§ **Brano da leggere**
Dostoevskij scriveva tutto il giorno per le riviste, la sera si ubriacava di brutto, giocava e perdeva a carte, a volte gli veniva un attacco epilettico; sua moglie andava a raccoglierlo da sotto il tavolo dell’osteria, lo tirava a casa, gli metteva la testa sotto l’acqua fredda; e lui allora si metteva buono buono a scrivere i Karamazov. Che relazione ci sarà mai, tra il silenzio e il rumore, tra l’opera e il silenzio e il rumore? A me piacciono di più i libri scritti in mezzo al rumore, credo. E mi sembra di sentirlo, mentre leggo. Viva il rumore! Sono le undici e cinque, finito l’articolo. 6.000 battute esatte. A risentirci.

§ **Lavoro richiesto**
Secondo il brano, che cosa faceva la moglie di Dostoevskij dopo averlo riportato a casa dall'osteria?

§ **Estratto dei dati**
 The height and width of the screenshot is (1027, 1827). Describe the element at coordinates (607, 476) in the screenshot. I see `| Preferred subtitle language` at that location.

§ **Soluzione esercizio**
Gli metteva la testa sotto l'acqua fredda.